March Gardener’s Calendar



March is the month the garden really wakes up. The spring primroses are gorgeous, lots of bulbs are coming through there is some early blossom on the tree. Daphne odora will bless us with its fragrance, magnolias will look their best, camellias are out now.Many alpines are out in flower. It's a great month. Everything is fresh.


  • Establishing shrubs trees and perennials now will mean new growth that emerges as the plants begin to grow, can be sustained well by the roots in the ground.
  • Plant bare rooted plants such as hedging and large shrubs and trees, whilst there is lots of moisture in the ground.
  • Plant fruit tree and bushes.
  • Prune fruit trees whilst trees are still dormant in the early part of this month.
  • Bulbs such as snowdrops and winter aconites establish better when planted now in the green rather than as bulbs in the autumn.
  • Sweet Peas need to be sewn now to plant out next month.
  • Pot up some hardy spring containers to lift your spirits.
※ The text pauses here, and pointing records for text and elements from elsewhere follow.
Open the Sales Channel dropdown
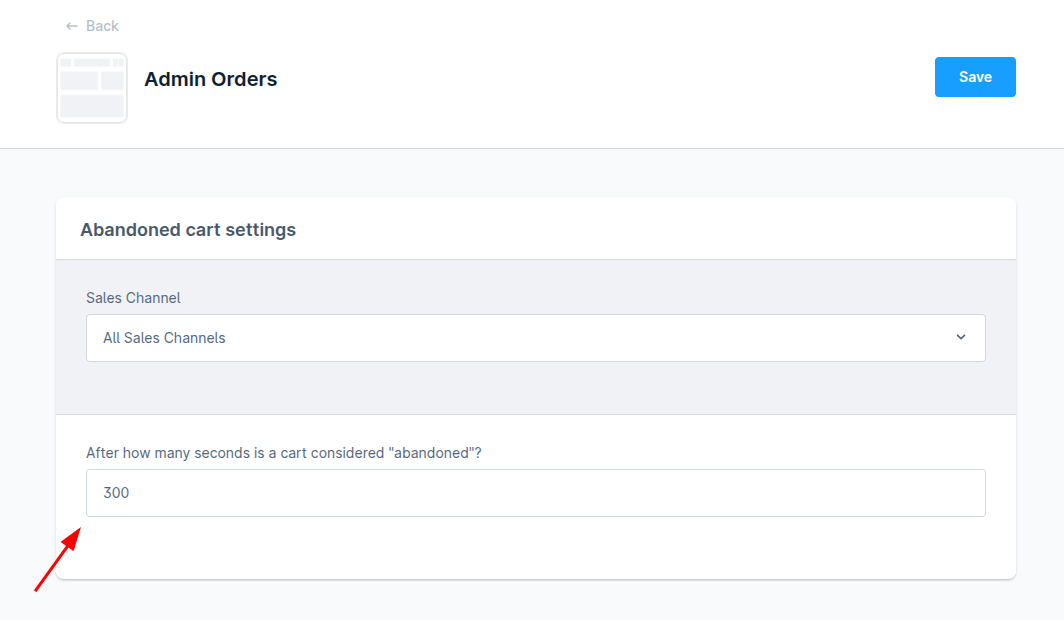[535, 338]
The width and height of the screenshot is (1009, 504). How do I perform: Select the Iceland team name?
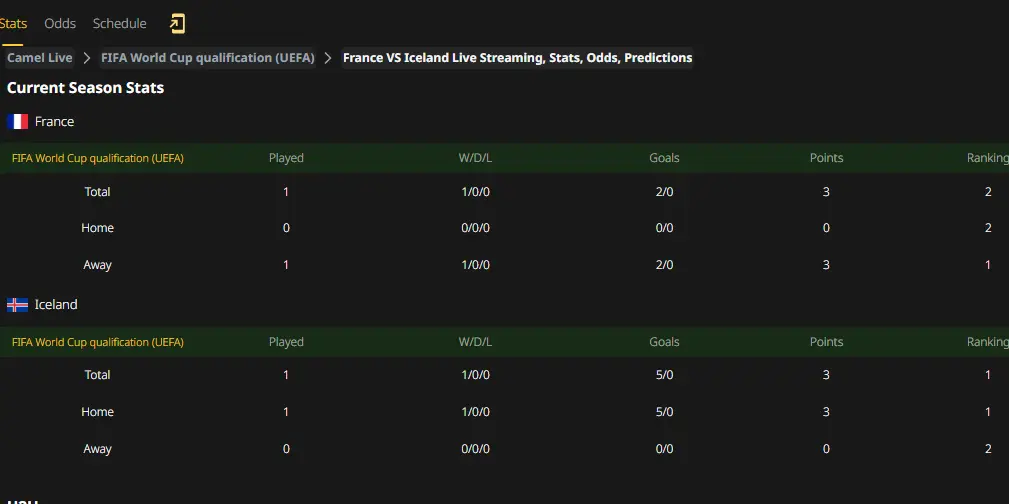click(x=56, y=304)
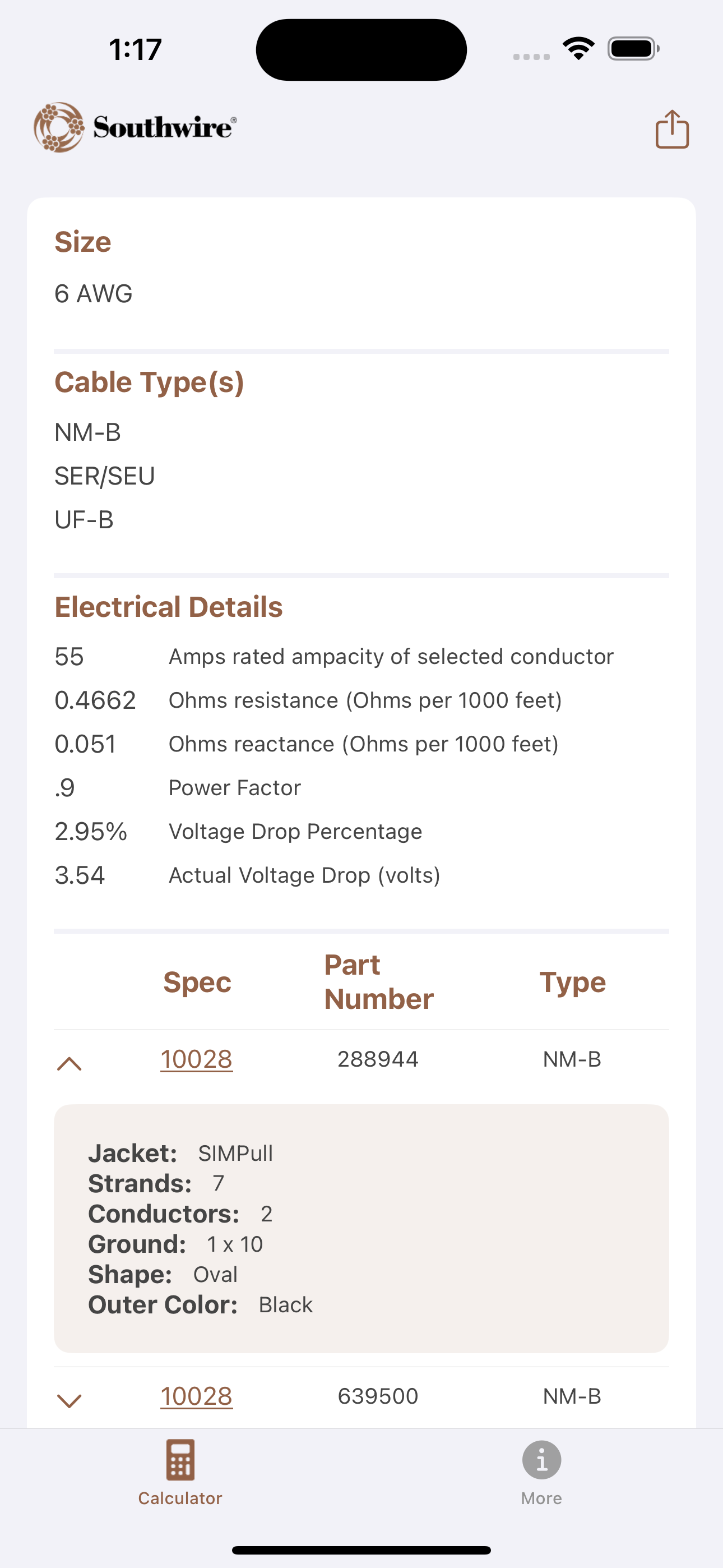Tap part number 288944

[x=378, y=1059]
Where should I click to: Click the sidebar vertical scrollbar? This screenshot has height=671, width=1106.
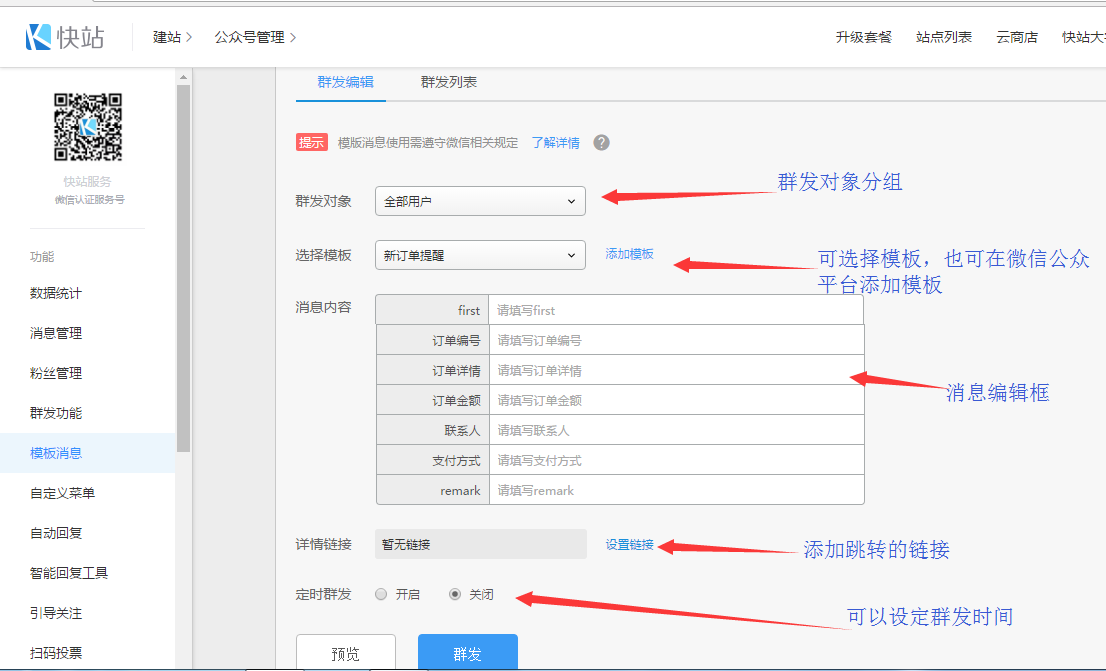[x=183, y=270]
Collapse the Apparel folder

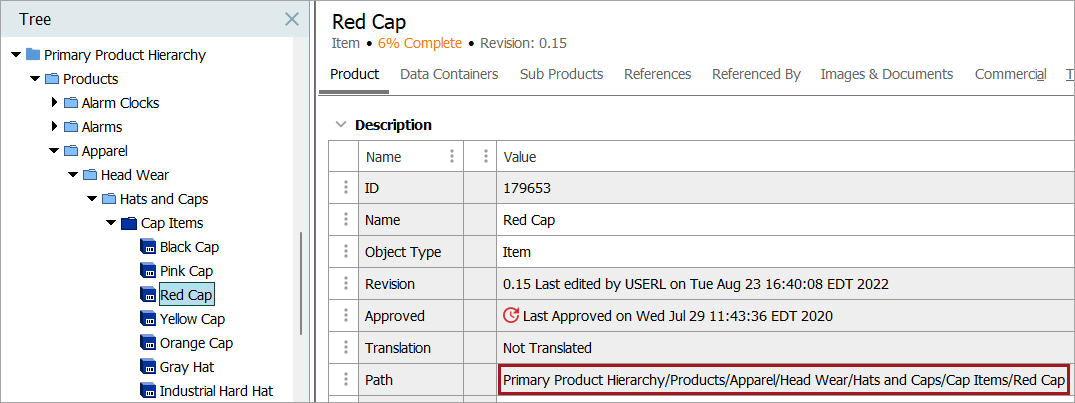[x=55, y=151]
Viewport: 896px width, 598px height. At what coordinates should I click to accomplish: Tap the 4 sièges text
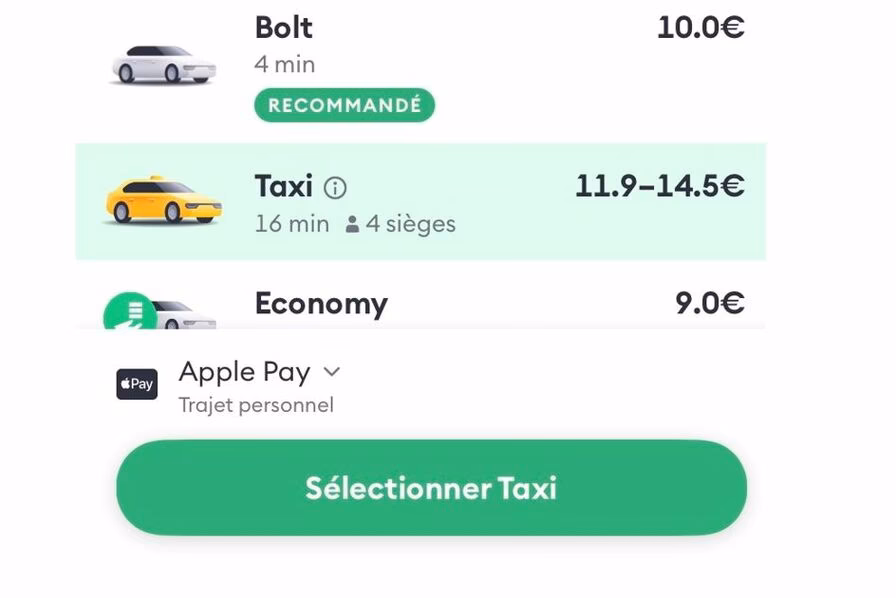[410, 224]
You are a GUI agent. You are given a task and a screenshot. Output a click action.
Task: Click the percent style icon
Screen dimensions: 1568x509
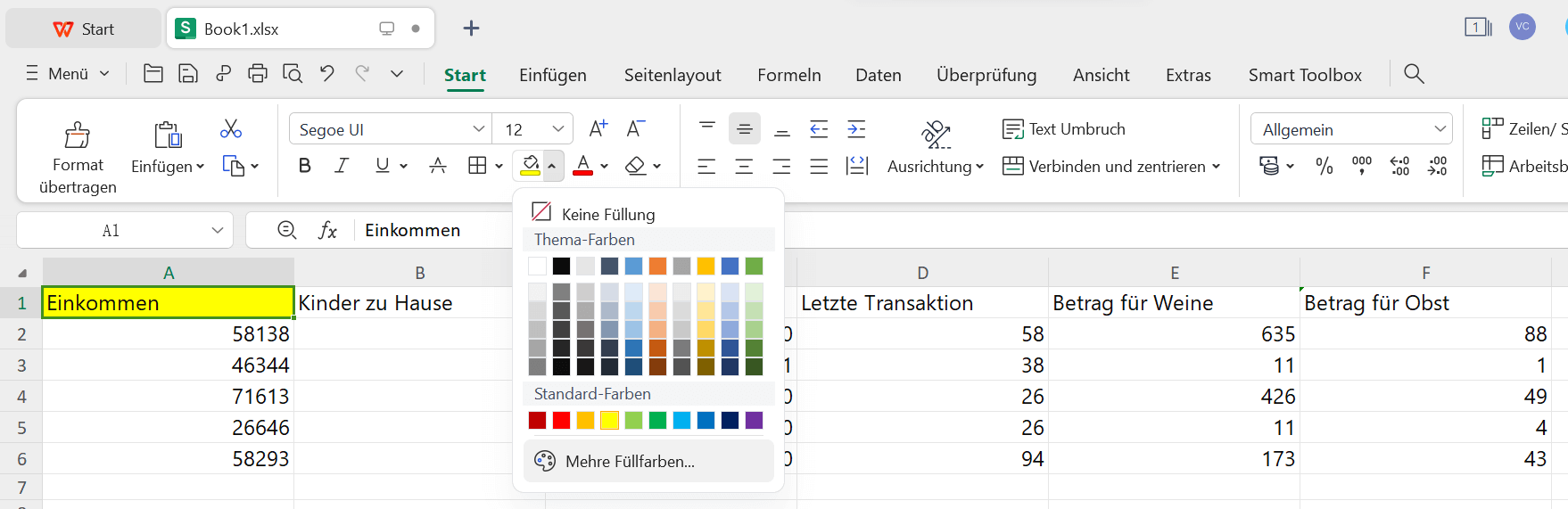pyautogui.click(x=1324, y=166)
Enjoy the bellis daisies, primulas, violas, pansies and spring bulbs for instant colour.
  • Perennial that have a formed a hollow center to the clump like a doughnut should be divided.
  • Heuchera and similar perennials may need lifting and replanting if they have lifted their roots out of the ground and risk root rock.
  • Climbing and bush roses need a prune along with honeysuckles and other scrambling climbers. (David Austin and rambling roses remove any dead, diseased and damaged wood)
  • Give the grass a very moderate first cut on a dry day
  • Watch out for slugs. As soon as the soil reaches 10 degrees they will be hatching prolifically. There are many control methods ideally use a organic slug killer that does not kill off other predators or nematodes.
  • Salix, Cornus and prunus which have bright bark shoots need cutting back so the stems will produce maximum colour in the autumn.
  • It is crucial to grow some plants to sustain the newly emerging bumble bees.
  • Start to think about getting your onions and shallots in the ground
  • When the weather warms up, risk a few very early potatoes, it’s worth it but don’t go mad it is a gamble!
  • Broad beans go in now.
  • Top up your borders with soil conditioner and consider feeding your garden with slow release feed.
  • Enjoy the excellent range of early alpines that are coming into flower now new varieties of aubrietia and arabis. Why not make up some low alpine pots. Plant in contains with half grit and half compost for good drainage. Our Hardy Container workshop is coming up next month.
  • Re-pot anything that’s been stuck in old compost for ages and needs a bit of extra vigour and for optimum success add some slow release feed.